**Extract to read:**
Dick Thornton

Profile
- Positions: Defensive back, Wide receiver

Personal information
- Born: November 1, 1939 Chicago, Illinois, U.S.
- Died: December 19, 2014 (aged 75) Manila, Philippines
- Listed height: 6 ft 0 in (1.83 m)
- Listed weight: 185 lb (84 kg)

Career information
- College: Northwestern
- NFL draft: 1961 (6th round, 83rd overall pick)
- AFL draft: 1961 (21st round, 165th overall pick)

Career history
- 1961–1966: Winnipeg Blue Bombers
- 1967–1972: Toronto Argonauts
- 1974: Memphis Southmen

Awards and highlights
- 2× Grey Cup champion (1961, 1962); Third-team All-American (1958); 3× CFL All-Star (1963, 1965, 1971); 2× CFL East All-Star (1969, 1971); 3× CFL West All-Star (1962, 1963, 1965);
- Canadian Football Hall of Fame (Class of 2022)

= Dick Thornton (Canadian football) =

American gridiron football player (1939–2014)

Richard Quincy "Tricky Dick" Thornton (November 1, 1939 – December 19, 2014) was an American professional football player who played in the Canadian Football League (CFL) as a defensive back and wide receiver for the Winnipeg Blue Bombers and Toronto Argonauts from 1961 to 1972.

==Professional career==
===NFL draft===
Thornton was selected originally by the Cleveland Browns of the National Football League in the 1961 NFL draft out of Northwestern University, where he starred at quarterback. The Browns immediately traded his rights to the St. Louis Cardinals, but Thornton went to play in Canada, where he starred mostly as a defensive back.

Stored data:
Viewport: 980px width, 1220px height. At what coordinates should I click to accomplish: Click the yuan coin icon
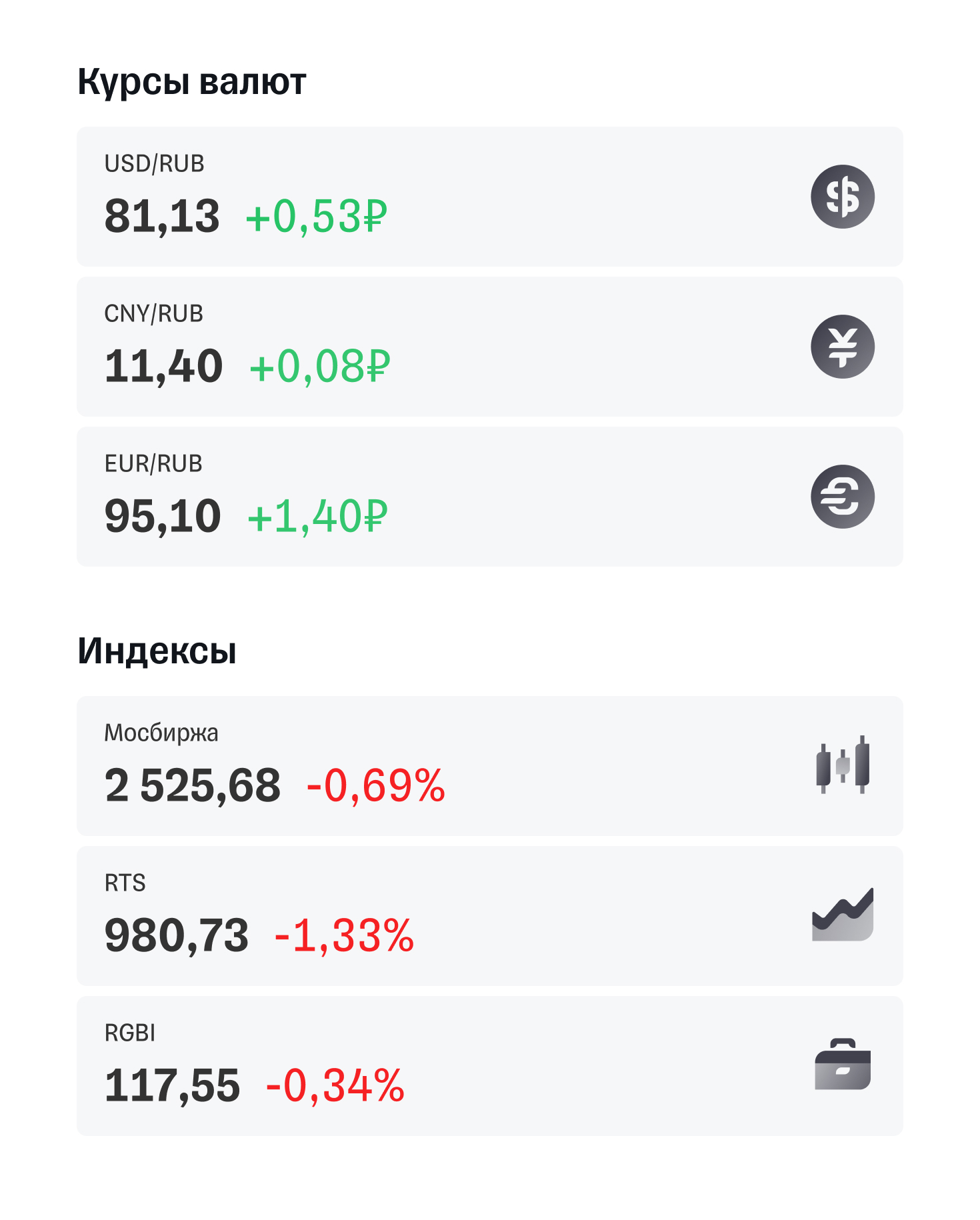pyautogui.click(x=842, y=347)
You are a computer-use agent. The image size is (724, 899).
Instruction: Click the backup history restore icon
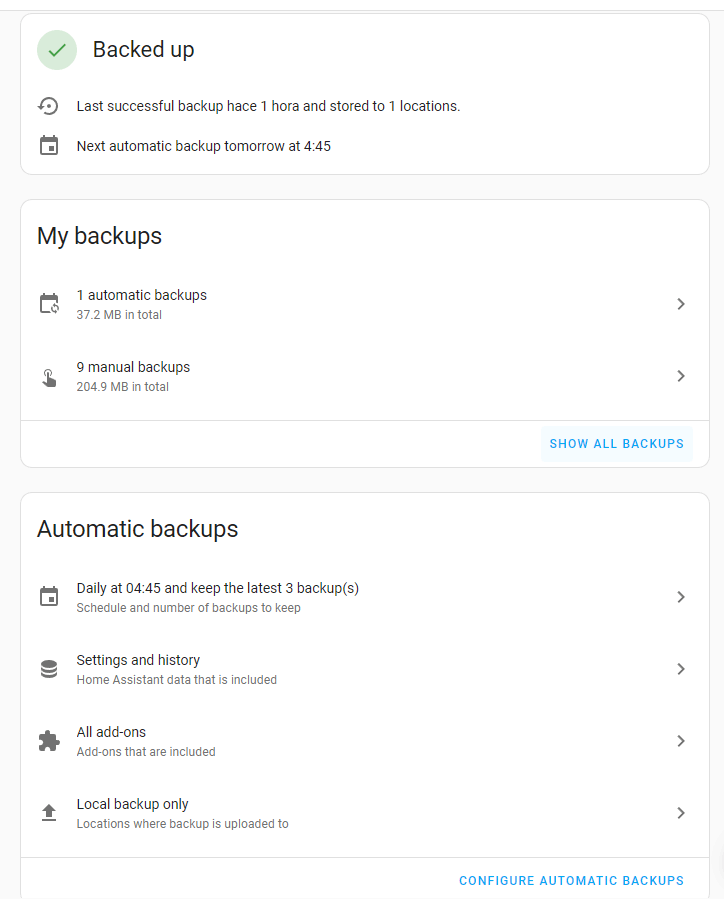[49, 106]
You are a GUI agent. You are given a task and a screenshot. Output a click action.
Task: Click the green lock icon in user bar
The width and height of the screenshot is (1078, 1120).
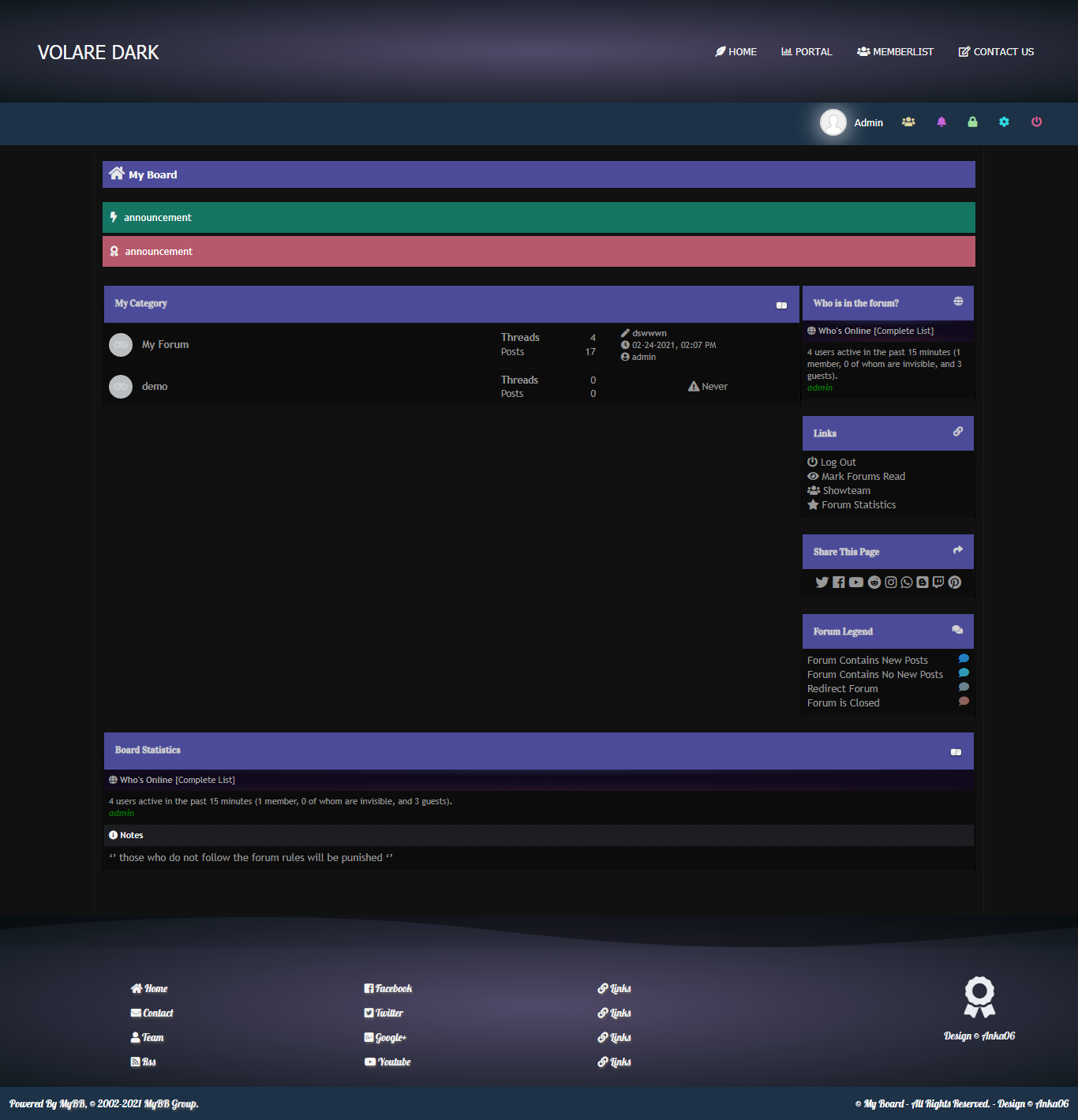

**Problem:** Continue the article on Dick Thornton's football career from its last sentence, writing a few more sentences in the same encyclopedic style.

**Exercise result:**
===Winnipeg Blue Bombers===
Thornton was a star defensive back and wide receiver for the Winnipeg Blue Bombers from 1961 to 1966. Thornton also subbed for Kenny Ploen when Winnipeg's starting quarterback was injured. He won two Grey Cup games with them, the first in 1961, the 49th Grey Cup that went in overtime, the second in 1962, the 50th Grey Cup, played in horrendous fog, both against the Hamilton Tiger-Cats. In 1961, he did not play in the title game due to an injury. However, he was an important cog as cornerback on the 1962 team, after intercepting 4 passes and returning one for a touchdown, recovering two fumbles, and blocking a kick during the regular season.

In 1963, Thornton intercepted 6 passes, 3 of them for touchdowns, also returning a fumble for a touchdown. In 1964, he missed most of the season due to an injury, but recovered well in 1965, when he starred again at defensive back and wide receiver, his team making it to the 53rd Grey Cup, the nearly supernatural "Wind Bowl", this time losing to Hamilton. After 1966, when the Bombers did not make the playoffs, change was imminent.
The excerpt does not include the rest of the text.